MacBook Air 2020 Review: Why I Would Get This Over The MacBook Pro 13” (Entry Level)

Updated: Aug 19, 2021

The base MacBook Pro 13″ 2020 and the MacBook Air 2020 overlap in quite a few areas, and it does make a decision quite difficult for people regarding which one to get. We tried the MacBook Air 2020 for a few weeks and we think that this is the one that you should go for instead. Let’s look at why.

Starting with the design, it looks almost identical to the MacBook Air 2018 model but the 2020 model is much more impressive, and not just because of the new keyboard.

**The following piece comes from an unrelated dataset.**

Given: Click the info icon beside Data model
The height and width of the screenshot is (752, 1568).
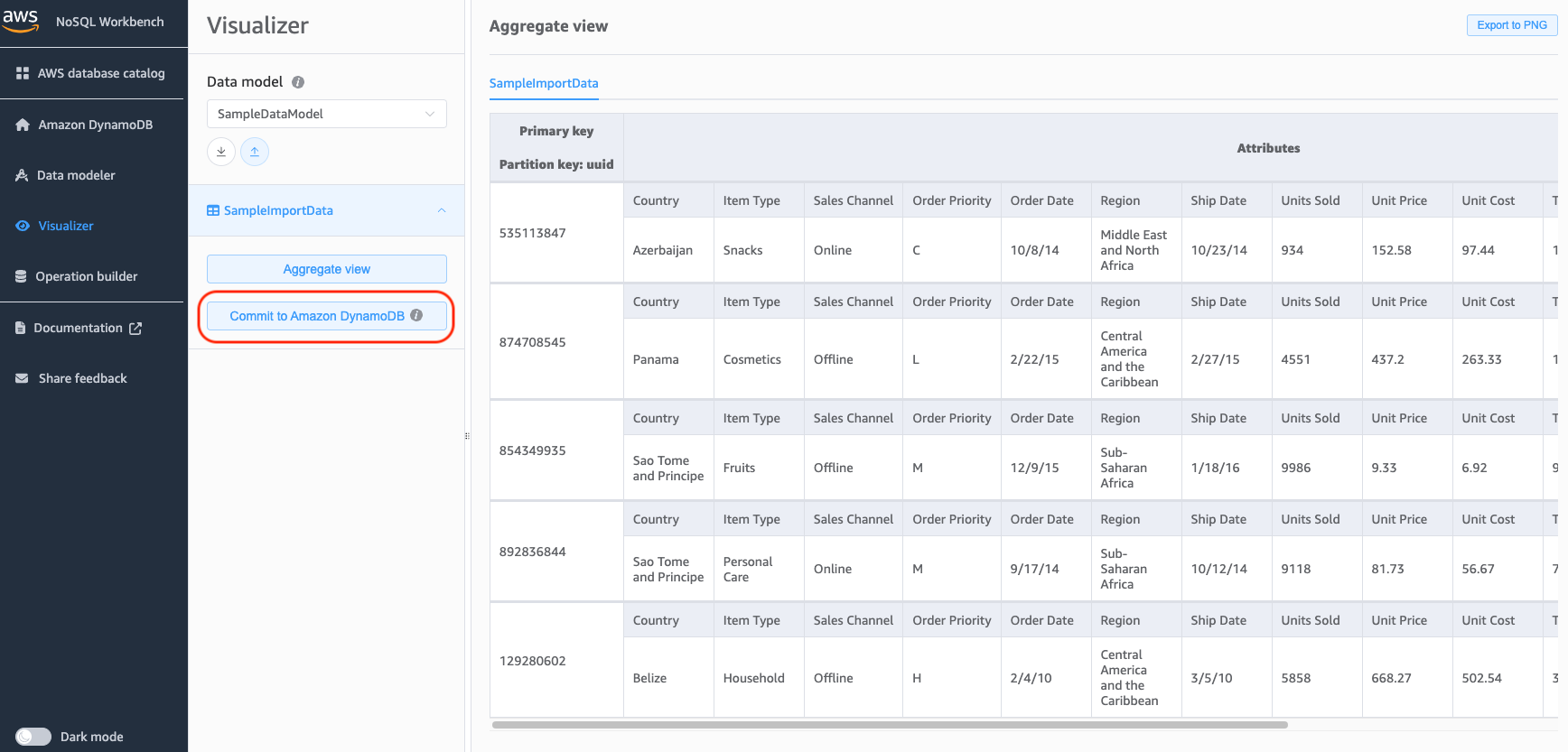Looking at the screenshot, I should click(298, 82).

Granted, the moment you open the lid, it’s the first thing that stands out. It has the new Magic Keyboard; we know there has been a lot of negative reactions to the old butterfly keyboard, and we can say there’s a 20-30% difference in feel compared to the old one for sure.

The MacBook Air 2020 comes with the latest Intel 10th-gen processors, i3, i5 and i7. If you’re getting this laptop for light web browsing and the likes, the i3 will be perfectly fine. Looking to do some photo editing or graphic work? The i5 is a good choice. The i7 is a bit of a weird choice on the MacBook Air, but there’ll definitely be people who want that.

Instead of 128GB as the minimum storage, it’s now bumped up to 256GB, which is a great move. We do think that 512GB is the sweet spot, but 1TB is always nice to have. The RAM is also a faster variant, but unfortunately, it’s still stuck on 8GB for the default configuration.

You can choose to upgrade to 16GB and we recommend that, if only to just futureproof your laptop. We do wish that Apple had made 16GB as the base.

The speakers sound really good, with great dynamic sound in a small form factor. It’s not the same as using the speakers on the MacBook Pro 16, but it’s good enough.

Battery life is claimed to last all day, and if you just use the MacBook Air for web browsing and keep the brightness at around half, it will get you through most of the day. If you start editing photos and push the brightness up, the battery life will go down, obviously.

You get two Thunderbolt 3 USB-C ports on the left with a single 3.5mm headphone jack on the right, as is pretty standard with MacBook Air laptops.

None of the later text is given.